Concerns about Chat History

Brass Contributor

Hello Everyone,

 

There is a thread over on Uservoice which concerns the retention of private chat conversations.

 

Currently in Skype for Business, we can disable the capture of chat messages completely.  This is useful in organizations which have strict policies regarding transitory communications.  Unfortunately, Teams lacks this capability.

 

The most recent official response by the moderator is wildly off-base and tone-deaf.  As you can imagine, users are rightly confused and highly concerned about the current state of the product, especially now that Teams has a firm time frame for replacing Skype for Business.

 

Can more clarity be provided about what is happening with the retention of private chat messages?

 

Thank you.

 

https://microsoftteams.uservoice.com/forums/555103-public/suggestions/33535006-delete-private-chat-t...

7 Replies

@Daniel Smith If you don't have any active retention policies private chat messages will be kept in the user mailbox until the user deletes it. You can setup retention policies that deletes private chat messages after 30 days (fewer days will be supported in the future).

Yes, we understand that the best we can do is to delete history after 30 days.  The ability to delete after 24 hours is coming, but not ready for prime time.

 

Unfortunately, in our industry, if data is captured (at all) then it must go under a long-term retention standard.  Under Skype for Business, we had the option to not capture any data, period.  The current architecture of Teams has introduced a mess of legal consequences due to this change.

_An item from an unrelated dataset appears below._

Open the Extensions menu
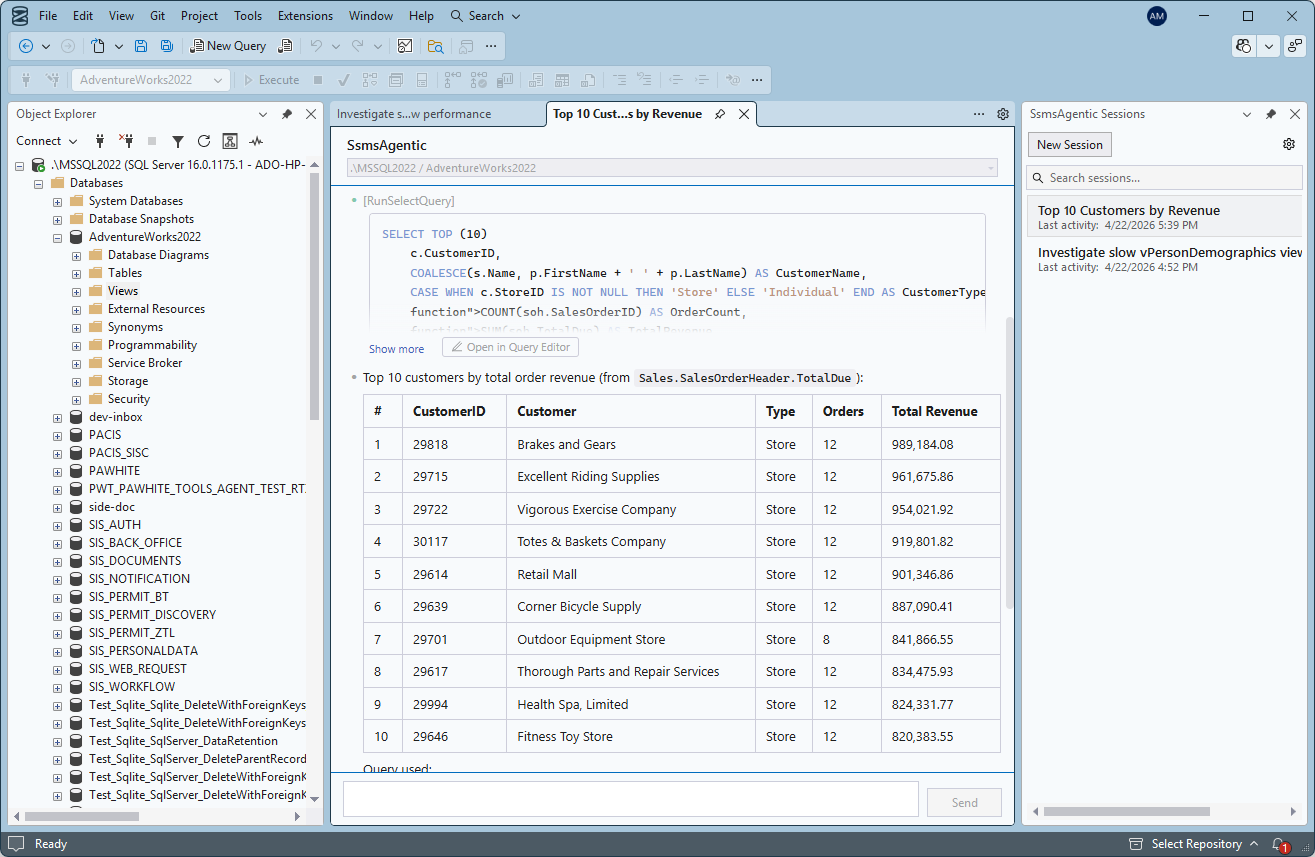The height and width of the screenshot is (857, 1315). (305, 16)
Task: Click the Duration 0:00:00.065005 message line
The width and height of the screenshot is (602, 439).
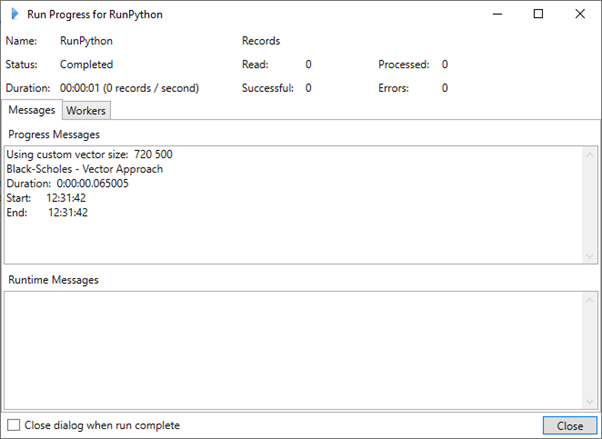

Many of the proposals suggest providing an option to have the storage of  all chat history cached on the user's local device rather than automatic storage in the cloud.  Policies can then be applied to determine how long each cache is retained (if at all).  

 

Microsoft really needs to address this issue with Teams.

@Daniel Smith Actually it will not be after 24 hours, it will take a few days before the data is completely removed.

 

You have the option to turn off private chats or as you say you can implement long-term retention.

 

If Microsoft see this as a big issue for on-boarding customers to Teams they will address this. I'm not sure that the uservoice you posted is addressing the issue you have.

 

Storing the data in the cloud is the only way for companies with strict compliance restriction to have control over the data, if it was stored locally on client computers only that would not be possible. It would also be hard to solve synchronisation between different clients so that users always can reach their data.

@Daniel Smith 

 

@Tony Redmond may have some input here but to my knowledge nothing has been addressed here, but I would expect some of these scenario's to be in the product before they cut off Skype for Business assuming this wasn't an on-prem only option? 

 

Anyway, I would pay close attention to Teams security/compliance/governance sessions at ignite here in two weeks to see if they announce or show anything on the roadmap that might mention this. 

 

And if by chance you are going, stop by the Teams booths and strike some conversations with the product teams. 

@Chris Webb AFAIK, the only public announcement on the topic is the reduction in the retention time window to a minimum of 24 hours. As has been pointed out, this doesn't mean that compliance items magically disappear once they reach a day old. It takes time for the mechanism to remove items from EXO, synchronize with Teams, and eventually disappear.

 

If this is a real big issue, then the customer should raise it with their Microsoft account manager and work it through the system. Microsoft responds much better when it has hard evidence that something is causing a real problem. Right now, the stance as I understand it is that it's good to capture compliance records because so many customers want this to happen.

Agree Tony, thanks!

Daniel, If long term compliance is a requirement since no retention might not be an option yet, long term compliance is really easy when it comes to Teams chats assuming you have Exchange Online mailboxes that is.

@Chris Webb Thanks to everyone for the replies, this is very helpful.

 

Our agency has a policy that IM may only be used for transitory communications.  No decision-making, etc. shall be done via this medium.  Regular email communications are retained as you'd expect.  What we've found is that having IMs kept private has created a "relief valve" of sorts for the employees where more informal communications are accepted.  It would be a terrible shame to lose this capability which currently exists with Skype for Business.